Tuberoinfundibular
dopamine tonically inhibits PRL expression and secretion from the pituitary gland by the activation of
dopamine D2 receptors (D2R) localized on lactotrophs. Mutant female mice that lack D2Rs have persistent
hyperprolactinemia but also develop extensive
hyperplasia of pituitary lactotrophs and peliosis of the adenohypophysis at 9 to 12 months of age, while age-matched male D2R-deficient mice have no morphologic adenohypophysial lesion. We now report that both female and male D2R-deficient mice 17 to 20 months of age develop pituitary
lactotroph adenomas. Of 12 aged female mice examined, all developed monohormonal PRL-immunoreactive
neoplasms that had a characteristic juxtanuclear Golgi pattern of PRL staining and loss of the
reticulin fiber network. Several of these
adenomas were 50-fold larger than normal glands with marked suprasellar extension and invasion of brain but no gross evidence of distant
metastases. They also had striking peliosis that was more marked than the lesion seen in the hyperplastic pituitaries of the younger females. These findings demonstrate that a chronic loss of neurohormonal
dopamine inhibition promotes the
hyperplasia-
neoplasia sequence in adenohypophysial lactotrophs. Our results are analogous to previous data indicating that protracted stimulation of adenohypophysial cells by
hormones or
growth factors results in proliferation with initial
hyperplasia followed by the development of
neoplasia. Six aged male D2R-deficient mice had slightly enlarged anterior pituitaries similar in size to normal female glands.

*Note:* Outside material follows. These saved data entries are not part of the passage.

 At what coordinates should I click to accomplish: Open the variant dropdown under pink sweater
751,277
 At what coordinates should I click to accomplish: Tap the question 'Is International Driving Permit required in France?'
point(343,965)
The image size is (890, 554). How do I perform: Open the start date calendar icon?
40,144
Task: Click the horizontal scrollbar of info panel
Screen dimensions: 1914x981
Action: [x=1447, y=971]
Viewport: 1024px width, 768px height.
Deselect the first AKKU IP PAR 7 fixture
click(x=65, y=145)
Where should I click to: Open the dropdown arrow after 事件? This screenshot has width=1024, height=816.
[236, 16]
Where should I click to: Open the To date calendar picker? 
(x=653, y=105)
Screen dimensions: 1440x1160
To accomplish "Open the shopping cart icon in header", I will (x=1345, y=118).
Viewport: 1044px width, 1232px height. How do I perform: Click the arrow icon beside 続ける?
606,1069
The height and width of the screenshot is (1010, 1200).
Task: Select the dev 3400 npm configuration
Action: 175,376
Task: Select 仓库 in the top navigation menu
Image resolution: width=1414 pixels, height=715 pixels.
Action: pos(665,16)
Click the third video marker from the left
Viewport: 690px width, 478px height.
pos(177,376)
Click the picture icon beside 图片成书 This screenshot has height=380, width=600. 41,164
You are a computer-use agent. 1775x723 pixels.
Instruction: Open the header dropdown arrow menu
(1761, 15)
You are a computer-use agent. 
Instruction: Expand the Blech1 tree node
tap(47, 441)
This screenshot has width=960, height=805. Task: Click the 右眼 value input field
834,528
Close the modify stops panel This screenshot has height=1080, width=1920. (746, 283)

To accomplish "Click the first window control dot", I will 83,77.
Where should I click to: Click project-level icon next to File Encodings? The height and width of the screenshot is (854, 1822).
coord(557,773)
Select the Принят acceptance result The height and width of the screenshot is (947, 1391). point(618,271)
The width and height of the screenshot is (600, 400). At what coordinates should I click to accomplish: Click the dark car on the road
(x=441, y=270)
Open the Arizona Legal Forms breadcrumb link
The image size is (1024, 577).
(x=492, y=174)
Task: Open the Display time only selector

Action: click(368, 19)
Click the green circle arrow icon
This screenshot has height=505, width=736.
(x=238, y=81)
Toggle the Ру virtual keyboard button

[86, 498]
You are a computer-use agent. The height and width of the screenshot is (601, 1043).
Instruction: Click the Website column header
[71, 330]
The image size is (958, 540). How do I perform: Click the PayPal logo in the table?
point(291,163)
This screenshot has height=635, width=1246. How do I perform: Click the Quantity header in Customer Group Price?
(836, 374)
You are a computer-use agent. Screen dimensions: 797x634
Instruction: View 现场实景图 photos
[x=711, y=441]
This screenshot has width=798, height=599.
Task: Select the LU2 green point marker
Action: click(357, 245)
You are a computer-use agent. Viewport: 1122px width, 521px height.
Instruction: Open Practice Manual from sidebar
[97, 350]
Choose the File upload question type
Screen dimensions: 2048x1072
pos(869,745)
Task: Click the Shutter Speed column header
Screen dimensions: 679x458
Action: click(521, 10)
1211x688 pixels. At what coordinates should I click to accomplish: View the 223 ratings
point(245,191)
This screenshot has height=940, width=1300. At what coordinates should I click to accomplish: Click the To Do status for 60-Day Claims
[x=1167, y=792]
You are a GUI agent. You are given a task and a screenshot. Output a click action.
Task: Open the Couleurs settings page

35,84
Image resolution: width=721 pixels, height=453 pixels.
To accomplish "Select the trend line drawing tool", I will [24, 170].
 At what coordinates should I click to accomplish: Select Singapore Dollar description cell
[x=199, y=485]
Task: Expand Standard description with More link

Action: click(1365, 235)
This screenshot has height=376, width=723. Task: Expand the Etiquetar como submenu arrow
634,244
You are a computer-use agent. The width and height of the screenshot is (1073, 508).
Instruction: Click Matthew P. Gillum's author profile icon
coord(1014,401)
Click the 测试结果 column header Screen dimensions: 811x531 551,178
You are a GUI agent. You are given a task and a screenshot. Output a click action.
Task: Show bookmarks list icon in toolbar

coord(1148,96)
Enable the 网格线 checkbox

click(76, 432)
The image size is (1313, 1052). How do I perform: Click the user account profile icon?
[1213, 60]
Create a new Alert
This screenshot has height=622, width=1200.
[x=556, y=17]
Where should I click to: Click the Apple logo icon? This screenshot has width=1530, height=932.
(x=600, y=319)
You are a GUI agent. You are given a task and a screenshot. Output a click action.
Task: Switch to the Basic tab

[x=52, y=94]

However, each case exhibited multifocal, microscopic
lactotroph adenomas with strong nuclear immunoreactivity for
estrogen receptors and
Pit-1 transcription factor. The unexpected development of
adenomas in males without preexisting or concomitant
hyperplasia suggests that prolonged loss of
dopamine inhibition may also cause
neoplasia by distinct cellular mechanisms in male and female animals.